SUMMARY OF THE INVENTION The present invention has been made to solve the above-mentioned problems, and an object of the present invention is to provide a method and apparatus for detaching and attaching only one detachable sensor module using a drone to a structure such as a bridge or a building, Which is capable of performing efficient inspection of a structure by performing a dron operation on a vibration-based structure, and a method thereof.

According to another aspect of the present invention, there is provided a method of analyzing and determining damage to a structure corresponding to signal processing and frequency-dependent impedance by a probabilistic neural network method according to an electromechanical impedance technique, The present invention relates to a system and method for detecting damage to a vibration based structure using a drones.

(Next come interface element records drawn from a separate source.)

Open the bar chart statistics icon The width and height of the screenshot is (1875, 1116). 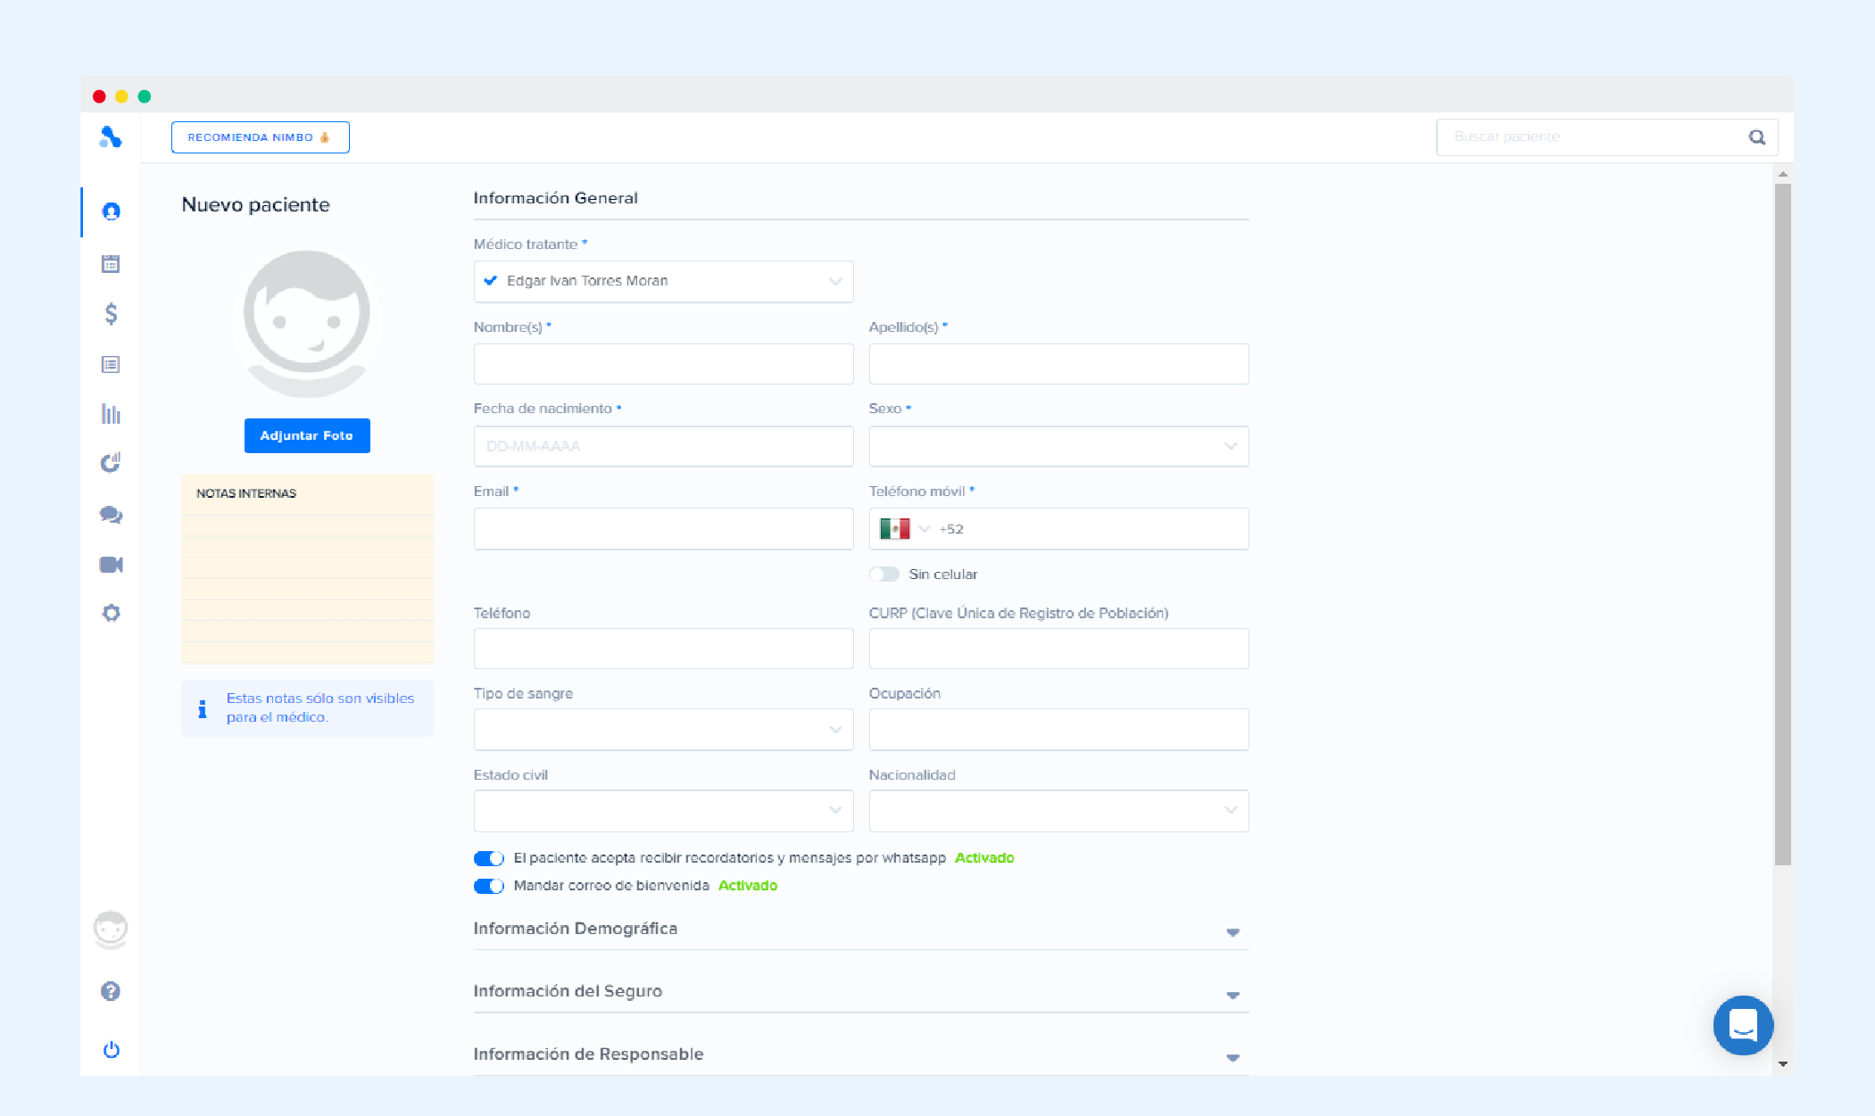111,414
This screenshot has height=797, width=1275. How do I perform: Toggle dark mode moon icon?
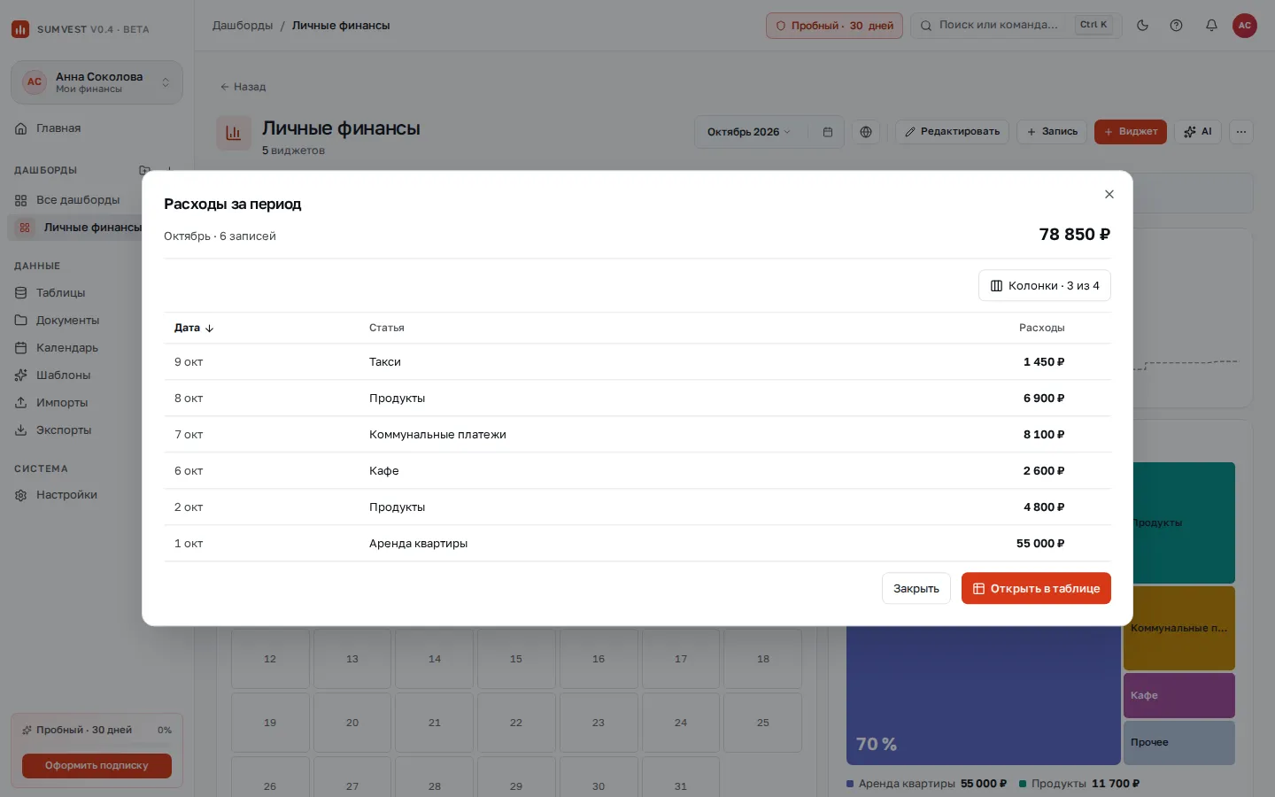click(x=1142, y=26)
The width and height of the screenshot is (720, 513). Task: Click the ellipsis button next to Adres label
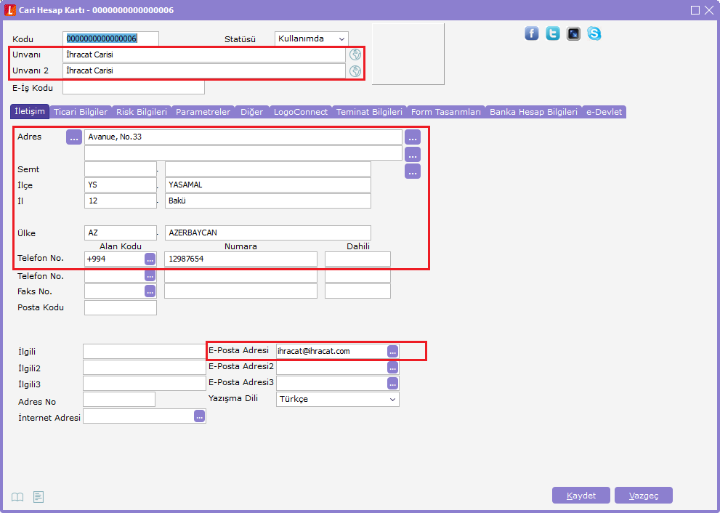pos(74,137)
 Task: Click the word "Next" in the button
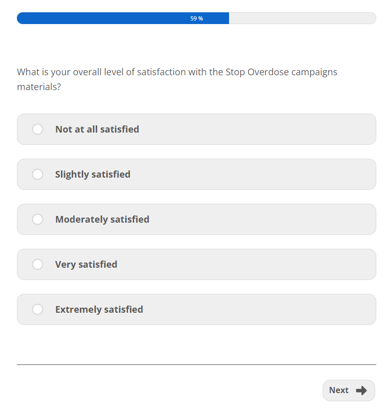coord(338,391)
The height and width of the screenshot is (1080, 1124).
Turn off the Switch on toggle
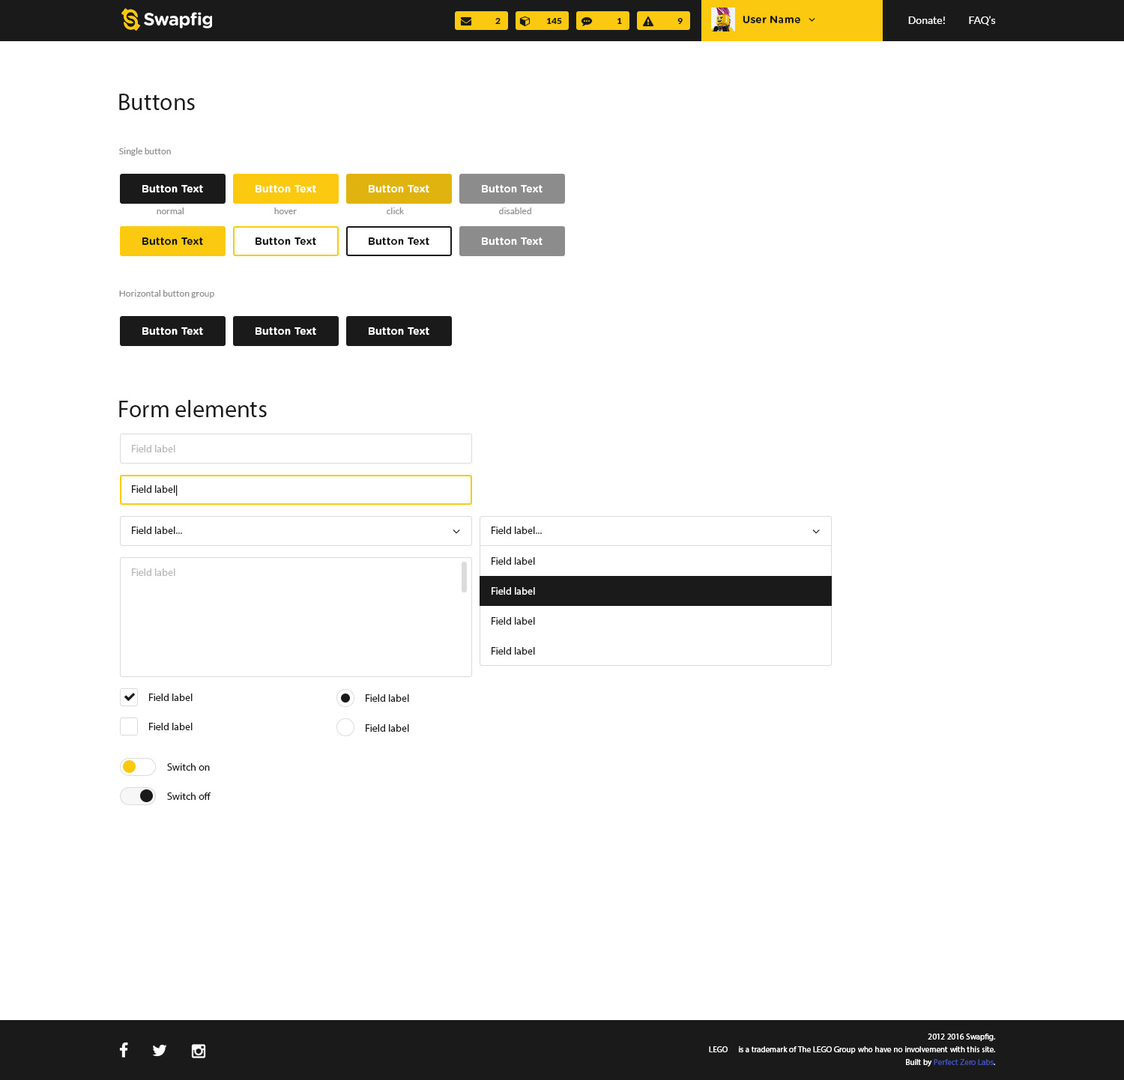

According to an aspect of the present invention, there is provided a damage detection system for a vibration based structure using a dron according to the present invention, Drones flying to make; A drone manipulator for remotely controlling the drone by radio; A sensor for detecting a damage to the structure, the sensor module being attached to a sensor mounting position of the structure to measure the structure and then being detached from the structure; A sensor attaching unit installed on the drone and remotely controlled by the drone manipulator, for attaching or detaching the detachable sensor module to or from the structure; And a structure damage judging unit for judging whether the structure is damaged according to the measured value measured by the detachable sensor module. The detachable sensor module measures the attachment position of the structure by the vibration-based nondestructive inspection method, The structure is further moved by the drone to a position where the next sensor is attached to the structure.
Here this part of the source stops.